Why testosterone is the drug of the future


After his personal success, Cenegenics asked if he’d like to take their training course, so he did, and quickly, he found himself switching specialties and business models. He became a testosterone doctor.

Just like doctors who now treat addiction…

Clinics like his don’t work like most doctors’ offices do, where they are limited by what insurance companies will pay for. This is an all-cash business. The initial session costs $5,000, and the monthly charges are over $1,000. Clients get their blood work done every three months, so that Campion can keep tabs on how their “hormonal balancing” is going. Most patients lock into a permanent testosterone regimen, as Campion has. “I will take testosterone for the rest of my life,” he says…

What pain clinics will look like in the future… Access to treatment will be out of reach for most patients.

In 2013, 14,000 kilograms of testosterone were sold in the United States. That might not sound like much, but a typical adult male has just 0.000000035 kilograms of testosterone floating around in his bloodstream. There is a lot of extra T in the hormonal composition of the country—and it only accounts for the legal sales…

Can we correlate this to an increase in violence over this time period?  Are environmental scientists testing for this drug in our water, food, and waste?

Campion, for one, insists that his testosterone clinic is meant to promote well-being, not to cure disease, even though he uses the tools of medicine…

Is testosterone an anti-depressant?  I wonder if it could treat addiction…

This emergent industry is not primarily composed of high-end, coastal practices like Campion’s.
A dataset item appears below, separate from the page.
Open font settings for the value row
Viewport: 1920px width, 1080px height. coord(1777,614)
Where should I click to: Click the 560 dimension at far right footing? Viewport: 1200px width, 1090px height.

Low-T business startups are blooming across the country, many run by entrepreneurial doctors who did not specialize in endocrinology, urology, or any related subfield…

This sounds so similar to the addiction industry, just on a smaller scale.  I predict that in the future, doctors selling testosterone will outnumber those selling addiction treatments.

The sheer fact that properties of “manhood” can be conferred by an injection should destabilize our notion of how fixed in our bodies and identities we are…

So true.

And my final questions is, does testosterone treat chronic pain?  Maybe for men only?  As a woman, I don’t think I’d be interested in trying it.

What an interesting article, gracias Mr. Madrigal.

3 thoughts on “Why testosterone is the drug of the future

  1. Interesting. My testosterone levels are (were) very far under the minimum needed in a man my age.
    I started using the cream…hmm…had a stroke after about a year. Doubt I could prove that one. Now taking injections. Working well, helps me to build muscle mass since the stroke. Levels are still way down, even with the injections, but I do feel better.